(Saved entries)
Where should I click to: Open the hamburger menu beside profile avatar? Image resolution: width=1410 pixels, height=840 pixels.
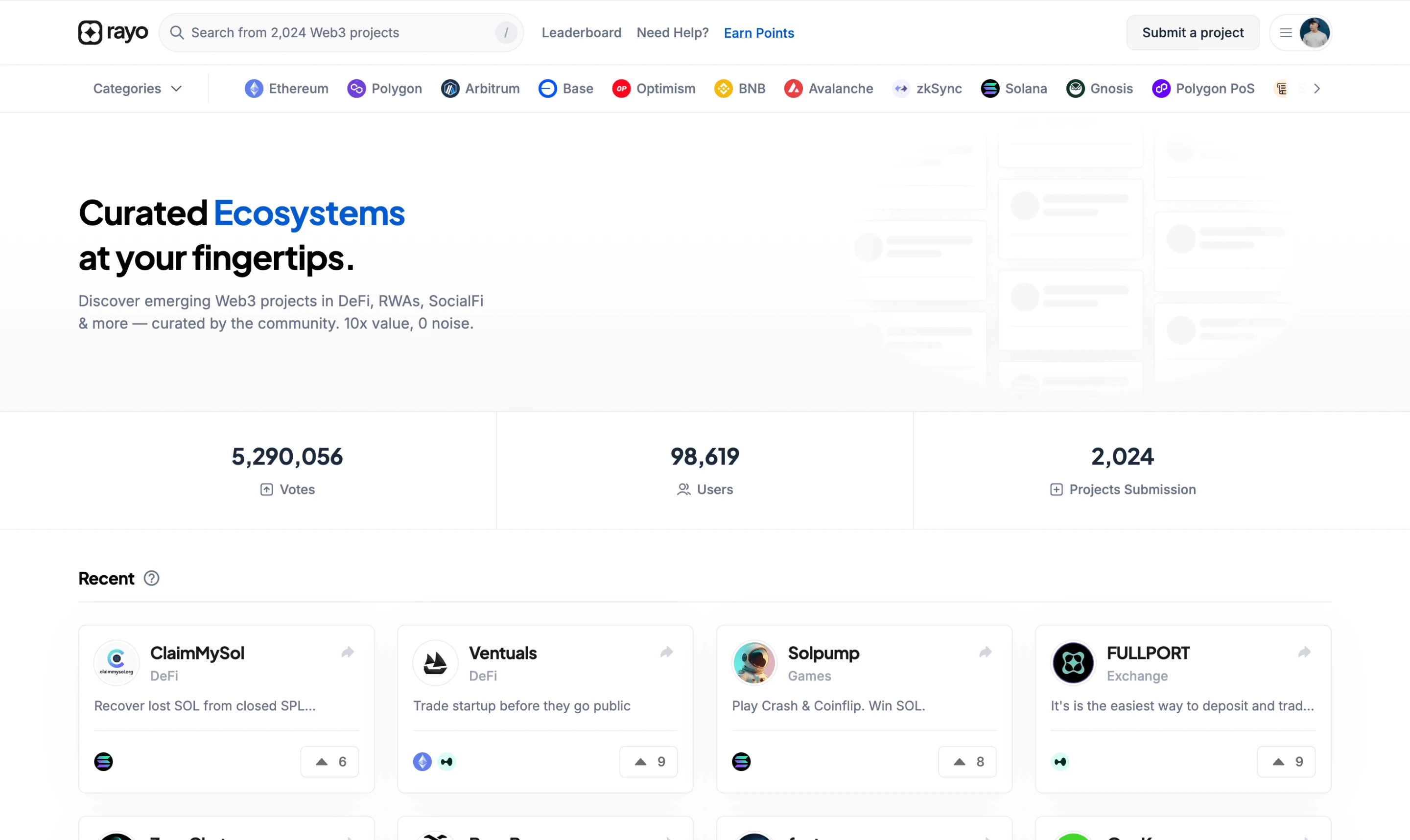click(x=1286, y=33)
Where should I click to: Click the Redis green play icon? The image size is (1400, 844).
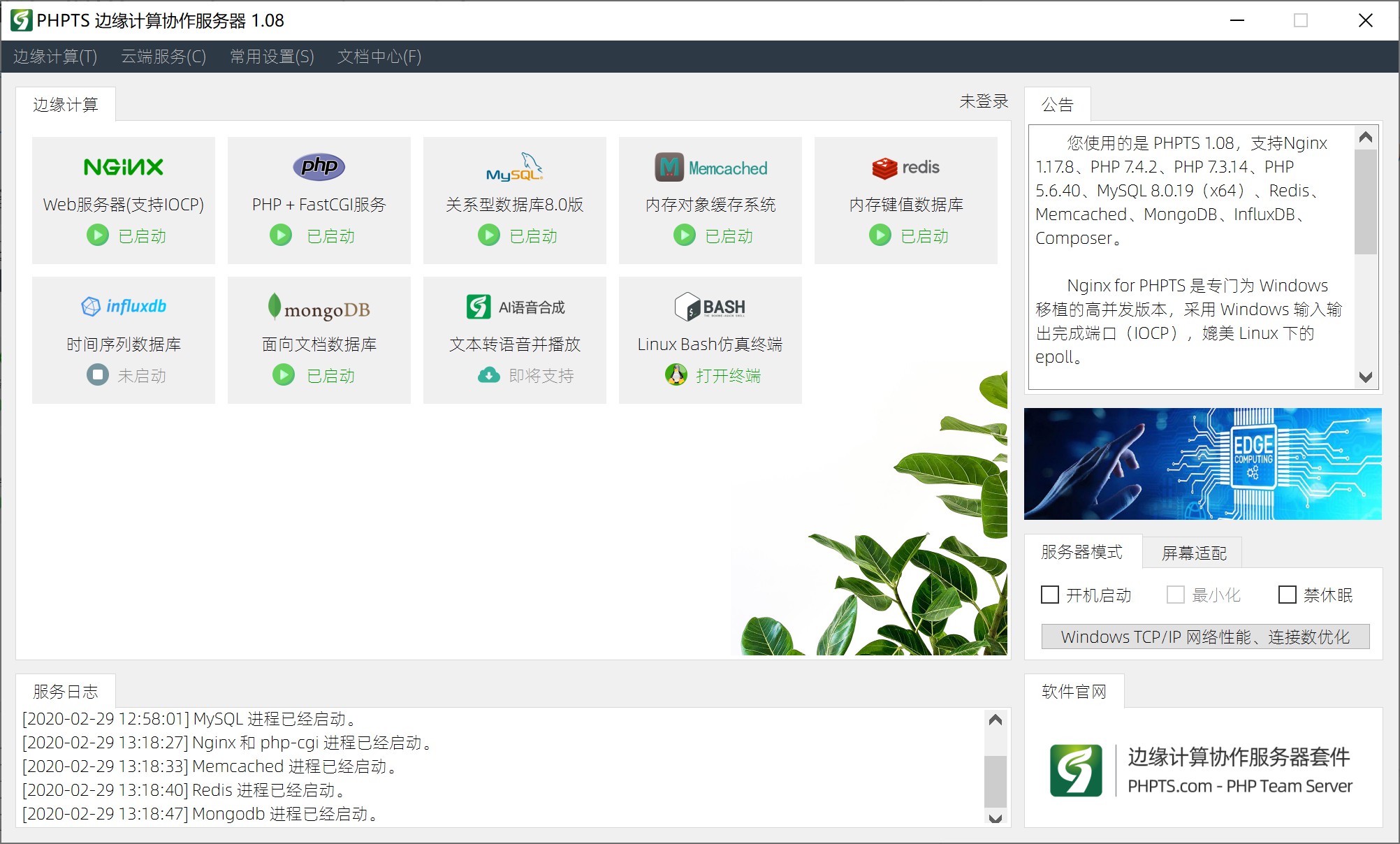pyautogui.click(x=880, y=235)
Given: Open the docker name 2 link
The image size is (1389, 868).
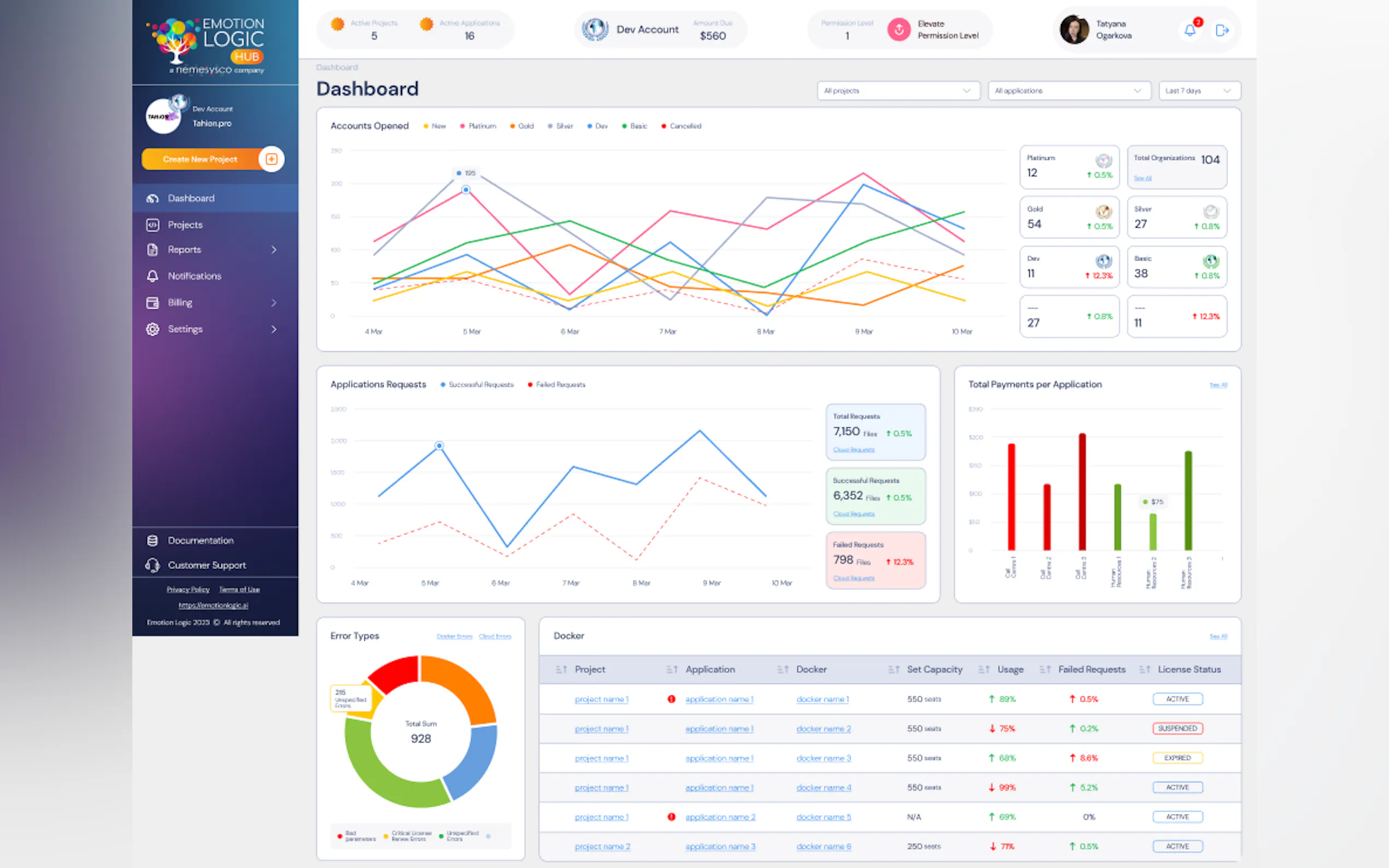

Required action: Would you set down the entries exactly as given, minus their pictures?

Task solution:
Where should I click to: Open the hamburger menu beside profile avatar? Image resolution: width=1410 pixels, height=840 pixels.
click(x=1286, y=33)
Where should I click to: Click the Redis green play icon? The image size is (1400, 844).
pyautogui.click(x=880, y=235)
Given: Open the docker name 2 link
The image size is (1389, 868).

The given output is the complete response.